■ TRAVAIL DEMANDÉ ■
Reproduisez les lignes qui commencent à celle contenant « 1456x819 pixels. » et se terminent à la fin des enregistrements, en remplaçant « Open » par « Show » et en laissant tout le reste inchangé.

■ ENREGISTREMENTS FOURNIS ■
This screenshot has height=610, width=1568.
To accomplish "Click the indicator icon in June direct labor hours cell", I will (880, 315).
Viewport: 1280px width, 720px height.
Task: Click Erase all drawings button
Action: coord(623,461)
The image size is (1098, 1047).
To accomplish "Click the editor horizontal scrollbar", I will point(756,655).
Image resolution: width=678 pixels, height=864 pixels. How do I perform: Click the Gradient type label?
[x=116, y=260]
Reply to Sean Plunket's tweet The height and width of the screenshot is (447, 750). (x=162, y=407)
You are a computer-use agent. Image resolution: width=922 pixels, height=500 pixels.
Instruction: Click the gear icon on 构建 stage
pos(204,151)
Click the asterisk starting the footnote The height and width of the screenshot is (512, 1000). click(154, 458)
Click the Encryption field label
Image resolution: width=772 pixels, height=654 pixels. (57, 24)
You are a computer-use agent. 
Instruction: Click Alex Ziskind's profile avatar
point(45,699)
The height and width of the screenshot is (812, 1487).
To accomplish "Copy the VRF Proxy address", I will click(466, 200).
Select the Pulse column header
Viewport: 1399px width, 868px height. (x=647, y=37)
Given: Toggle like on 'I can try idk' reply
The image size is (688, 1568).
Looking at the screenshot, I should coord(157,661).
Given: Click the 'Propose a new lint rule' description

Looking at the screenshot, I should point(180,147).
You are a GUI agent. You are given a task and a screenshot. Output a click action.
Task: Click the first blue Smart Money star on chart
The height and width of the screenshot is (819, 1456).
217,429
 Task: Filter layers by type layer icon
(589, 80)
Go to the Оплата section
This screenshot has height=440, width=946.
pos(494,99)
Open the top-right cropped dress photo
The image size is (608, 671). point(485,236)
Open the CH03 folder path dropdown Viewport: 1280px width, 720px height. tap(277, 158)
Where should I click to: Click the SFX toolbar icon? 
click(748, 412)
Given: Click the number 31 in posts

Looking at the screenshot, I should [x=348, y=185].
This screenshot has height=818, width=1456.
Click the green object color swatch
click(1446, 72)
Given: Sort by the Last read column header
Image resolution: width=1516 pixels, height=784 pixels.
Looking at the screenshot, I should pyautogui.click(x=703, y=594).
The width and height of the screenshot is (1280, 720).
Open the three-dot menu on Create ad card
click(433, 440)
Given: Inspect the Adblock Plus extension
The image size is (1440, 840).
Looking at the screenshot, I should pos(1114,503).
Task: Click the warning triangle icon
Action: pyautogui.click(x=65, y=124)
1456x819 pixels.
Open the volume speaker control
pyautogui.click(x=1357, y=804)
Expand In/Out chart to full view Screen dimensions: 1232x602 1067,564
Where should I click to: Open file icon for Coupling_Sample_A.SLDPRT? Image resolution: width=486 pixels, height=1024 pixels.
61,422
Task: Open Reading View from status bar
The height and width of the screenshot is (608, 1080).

■ SOLUTION PROPOSÉE ■
1456x819 pixels.
Show the volume speaker control
pyautogui.click(x=1357, y=804)
Expand In/Out chart to full view Screen dimensions: 1232x602 1067,564
Where should I click to: Show file icon for Coupling_Sample_A.SLDPRT? Image resolution: width=486 pixels, height=1024 pixels.
61,422
Task: Show Reading View from status bar
The height and width of the screenshot is (608, 1080).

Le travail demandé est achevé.